Sasso Pagnou est donc l’un des derniers Mohicans de l’honnêteté et de l’intégrité dans un monde universitaire qui baisse consciemment les frocs… pour des raisons de survie. Dans un livre contre la délinquance en col blanc dans le milieu universitaire francophone, les auteurs s’étonnent de ce que les enseignants titulaires en dépit de leurs salaires mirobolants qui les mettent à l’abri de toute oppression se rendent à une servitude volontaire face aux dirigeants médiocres des institutions universitaires.
Notre société est de plus en plus ainsi faite, son taux d’accessibilité aux transgressions des délinquants prend énormément de l’ampleur, devient inquiétant et nous conduit à une mort lente. On se moque ouvertement de la morale.
Face à ce danger, le juge Baba Yaro devra dire en conscience la justice et renvoyer à la bouille de Kokoroko, Kpodar, et Coulibaley, l’odeur pestilentielle de leurs malversations. Le magistrat Baba Yaro, non seulement montrerait l’indépendance de la justice togolaise, mais aussi indiquerait à la société qu’elle ne saurait tolérer l’existence de faux-culs dans l’enseignement supérieur.
Il doit le faire. C’est un impératif.
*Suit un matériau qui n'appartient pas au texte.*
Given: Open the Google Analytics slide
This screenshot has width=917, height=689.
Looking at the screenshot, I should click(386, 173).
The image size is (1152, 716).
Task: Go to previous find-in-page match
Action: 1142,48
Dans le cas contraire, Sasso Pagnou a la possibilité d’aller jusque devant la Cour de Justice de la CEDEAO, une cour jalouse de son indépendance et qui fait preuve de son bon sens.
Et, là, les éclaboussures de la honte et de la déchéance que jettent ces individus sur le milieu universitaire aura alors une dimension internationale.